◆ READING PASSAGE ◆
------------------------
Archived as of 2023 March 2nd
Functionality of this project has been replaced with a Zigbee temperature sensor and a TuYa IR Remote flashed with ESPHome: infra/living-room-ac.yaml.
Control Midea split AC unit through Home Assistant with a Raspberry Pi.
- Midea AC unit with R51M remote
- Raspberry Pi with 40-pin GPIO
- USB WiFi adapter for older Pis
- Anavi Infrared pHAT with HTU21D sensor
- Home Assistant
- MQTT broker of choice
To get started install the pHAT along with the sensor to the Pi. The IR leds should have line of sight of the split unit, but the signals can bounce off walls pretty good.
Insert the SD card and find its ID with diskutil list
then run prepare-sdcard.sh to install Raspbian on it:
./prepare-sdcard.sh /dev/disk3
Designed to be used as an Ansible role included in a playbook. To install include in the requirements.yml
like so:
collections:
- name: git@github.com:andrasmaroy/iot_ac.git#/ansible
type: git
And in the playbook file for the appropriate hosts:
- hosts: iot_ac
collections:
- andrasmaroy.iot_ac
tasks:
- import_role:
name: iot_ac
Presented as a collection so that it can be installed directly from the ansible subfolder of this repo.
------------------------
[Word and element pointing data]

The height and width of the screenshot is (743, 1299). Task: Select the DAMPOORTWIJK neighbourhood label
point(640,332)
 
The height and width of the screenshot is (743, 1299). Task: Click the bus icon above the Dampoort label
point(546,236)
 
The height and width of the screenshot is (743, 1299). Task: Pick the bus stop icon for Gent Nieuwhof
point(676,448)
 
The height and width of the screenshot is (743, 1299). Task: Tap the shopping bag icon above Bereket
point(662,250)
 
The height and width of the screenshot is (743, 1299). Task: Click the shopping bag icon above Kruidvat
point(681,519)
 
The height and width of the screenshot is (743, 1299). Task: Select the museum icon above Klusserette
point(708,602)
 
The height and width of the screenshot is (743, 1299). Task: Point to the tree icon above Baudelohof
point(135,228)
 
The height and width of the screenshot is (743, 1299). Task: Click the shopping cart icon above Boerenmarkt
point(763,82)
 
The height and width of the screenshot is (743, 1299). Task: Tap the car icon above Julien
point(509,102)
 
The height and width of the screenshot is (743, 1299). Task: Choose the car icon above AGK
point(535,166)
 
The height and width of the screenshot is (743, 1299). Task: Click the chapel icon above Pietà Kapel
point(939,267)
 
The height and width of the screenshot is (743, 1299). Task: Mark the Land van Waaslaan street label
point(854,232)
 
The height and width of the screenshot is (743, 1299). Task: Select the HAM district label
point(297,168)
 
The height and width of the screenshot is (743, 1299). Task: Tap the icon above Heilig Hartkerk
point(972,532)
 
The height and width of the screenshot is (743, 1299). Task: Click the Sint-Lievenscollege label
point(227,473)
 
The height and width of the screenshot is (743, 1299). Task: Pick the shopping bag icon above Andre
------------------------
◆ PROBLEMS TO WORK ON ◆
• 1. Answer these questions about the Midea AC README, one answer per line:
(a) What replaced the functionality of this project?
(b) Which remote comes with the Midea AC unit listed?
(c) Which script installs Raspbian on the SD card?
• 2. Resume the Midea AC README after its last sentence and write the next section.

◆ SOLVED TASKS ◆
• 1.
(a) A Zigbee temperature sensor and a TuYa IR Remote flashed with ESPHome.
(b) The R51M remote.
(c) prepare-sdcard.sh

• 2.
The following Ansible vars are available for configuration:
mqtt_host
(required): Hostname of the MQTT host to connect to
mqtt_port
(default: 1883): Port to use for MQTT connection
mqtt_user
(default: iot_ac): MQTT username
mqtt_password
(required): MQTT password
The way the code communicates with Home Assistant assumes that MQTT Discovery is enabled and presents as two sensors and a climate unit.
Details about decoding from Gabriel Oliveira
Decoding the remote
Normal remotes (TV, Blu-Ray Players, etc...) send just one signal for each key pressed. However, A/C remotes need to display info about the A/C current state, which are stored in it and can be changed even if the A/C is out of reach. So the remote needs to send all parameters (temperature, current mode, fan speed, etc...) to avoid synchronization problems.
The code for Midea AC is (in hex):
0x s F s 0 t m t m
Second digit is always F
, fourth digit is always 0
.
They MAY have something to do with fan direction and/or energy settings,
as I didn't have the time to decode them yet.
1 E - auto (on modes where fan speed can only be "auto" - auto, dry)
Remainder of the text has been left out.